“If these lines have a good effect upon you I shall be very pleased. I have a certain right to hope for this, because your letters do me good. Your last, for instance, made me so unusually light-hearted that I rushed out into the Nevsky Prospect; I did not walk, I danced along, and composed part of my Tamara as I went.”

When Balakirev heard that Tchaikovsky was actually at work, he wrote in November:—

“I am delighted to hear that the child of your fancy has quickened. God grant it comes to a happy birth. I am very curious to know what you have put into the overture. Do send me what you have done so far, and I promise not to make any remarks—good or bad—until the thing is finished.”

After Tchaikovsky had acceded to Balakirev’s request, and sent him the chief subjects of his overture, he received the following answer, which caused him to make some modifications in the work:—

“ ... As your overture is all but finished, and will soon be played, I will tell you what I think of it quite frankly (I do not use this word in Zaremba’s sense). The first subject does not please me at all. Perhaps it improves in the working out—I cannot say—but in the crude state in which it lies before me it has neither strength nor beauty, and does not sufficiently suggest the character of Father Lawrence. Here something like one of Liszt’s chorales—in the old Catholic Church style—would be very appropriate (The Night Procession, Hunnenschlacht, and St. Elizabeth); your motive is of quite a different order, in the style of a quartet by Haydn, that genius of “burgher” music which induces a fierce thirst for beer. There is nothing of old-world Catholicism about it; it recalls rather the type of Gogol’s Comrade Kunz, who wanted to cut off his nose to save the money he spent on snuff. But possibly in its development your motive may turn out quite differently, in which case I will eat my own words.

“As to the B minor theme, it seems to me less a theme than a lovely introduction to one, and after the agitated movement in C major, something very forcible and energetic should follow. I take it for granted that it will really be so, and that you were too lazy to write out the context.

“The first theme in D flat major is very pretty, although rather colourless. The second, in the same key, is simply fascinating. I often play it, and would like to hug you for it. It has the sweetness of love, its tenderness, its longing, in a word, so much that must appeal to the heart of that immoral German, Albrecht. I have only one thing to say against this theme: it does not sufficiently express a mystic, inward, spiritual love, but rather a fantastic passionate glow which has hardly any nuance of Italian sentiment. Romeo and Juliet were not Persian lovers, but Europeans. I do not know if you will understand what I am driving at—I always feel the lack of appropriate words when I speak of music, and I am obliged to have recourse to comparison in order to explain myself. One subject in which spiritual love is well expressed—according to my ideas—is the second theme in Schumann’s overture, The Bride of Messina. The subject has its weak side too; it is morbid and somewhat sentimental at the end, but the fundamental emotion is sincere.
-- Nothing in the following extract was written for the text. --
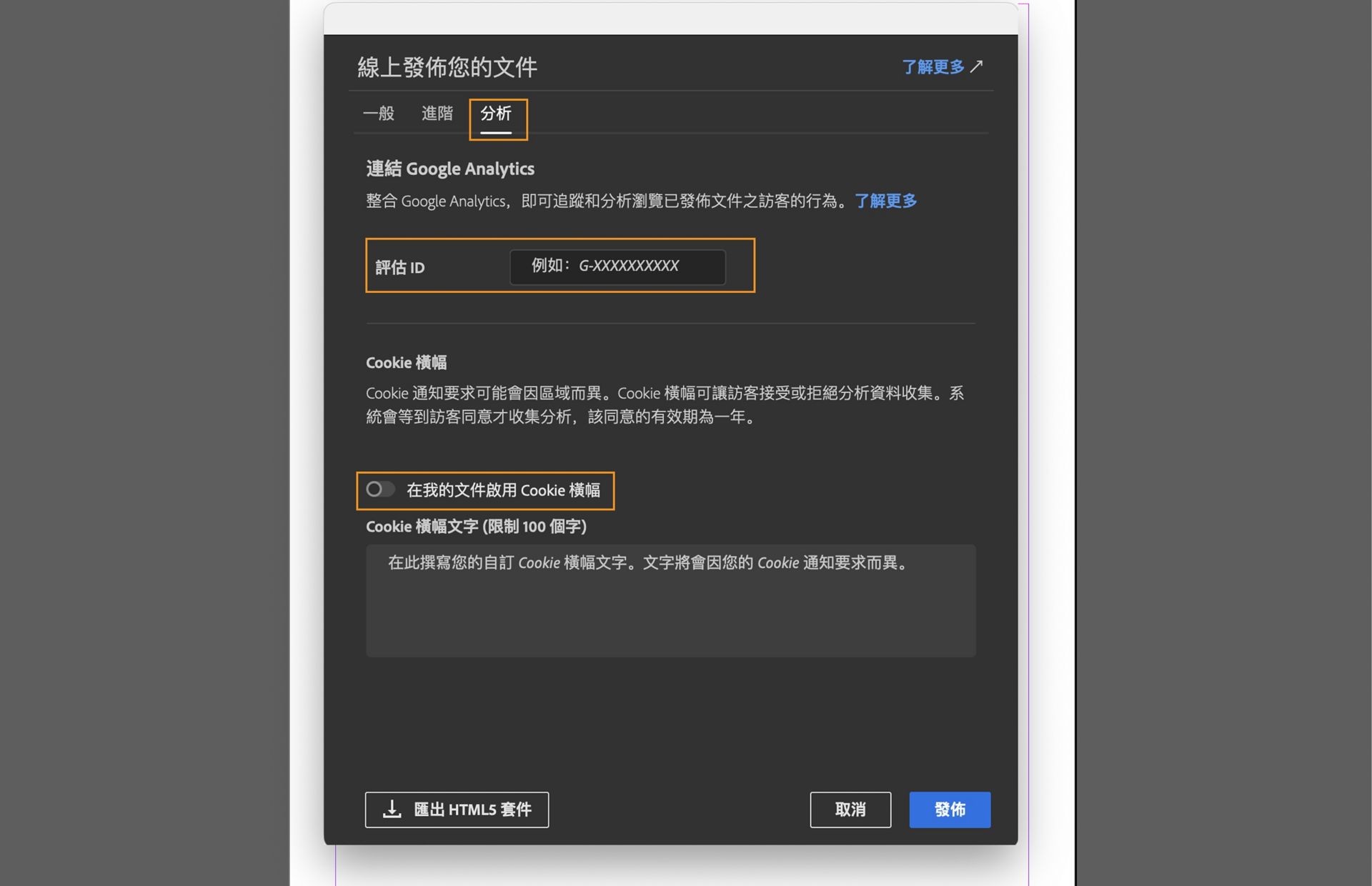Viewport: 1372px width, 886px height.
Task: Click the external link arrow beside 了解更多
Action: (x=978, y=66)
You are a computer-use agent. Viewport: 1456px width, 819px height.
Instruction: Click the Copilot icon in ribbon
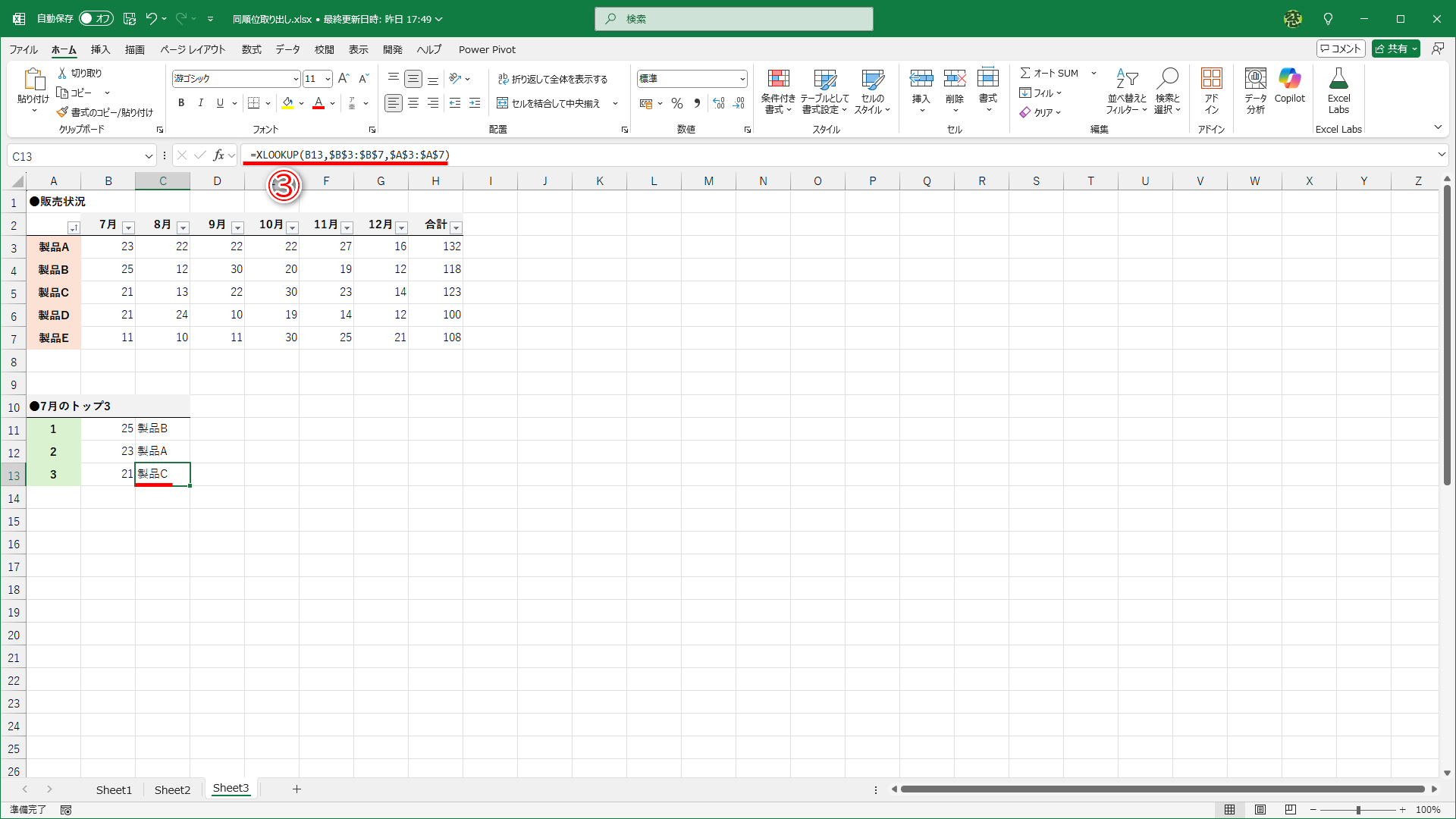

“I am impatient to receive the entire score, so that I may get a just impression of your clever overture, which is—so far—your best work; the fact that you have dedicated it to me affords me the greatest pleasure. It is the first of your compositions which contains so many beautiful things that one does not hesitate to pronounce it good as a whole. It cannot be compared with that old Melchisedek, who was so drunk with sorrow that he must needs dance his disgusting trepak in the Arbatsky Square. Send me the score soon; I am longing to see it.”

But even in a somewhat modified form, Balakirev was not quite satisfied with the overture. On January 22nd (February 3rd), 1871, he wrote as follows:—

“I am very pleased with the introduction, but the end is not at all to my taste. It is impossible to write of it in detail. It would be better if you came here, so that I could tell you what I think of it. In the middle section you have done something new and good; the alternating chords above the pedal-point, rather à la Russlan. The close becomes very commonplace, and the whole of the section after the end of the second subject (D major) seems to have been dragged from your brain by main force. The actual ending is not bad, but why those accentuated chords in the very last bars? This seems to contradict the meaning of the play, and is inartistic. Nadejda Nicholaevna[19] has scratched out these chords with her own fair hands, and wants to make the pianoforte arrangement end pianissimo. I do not know whether you will consent to this alteration.”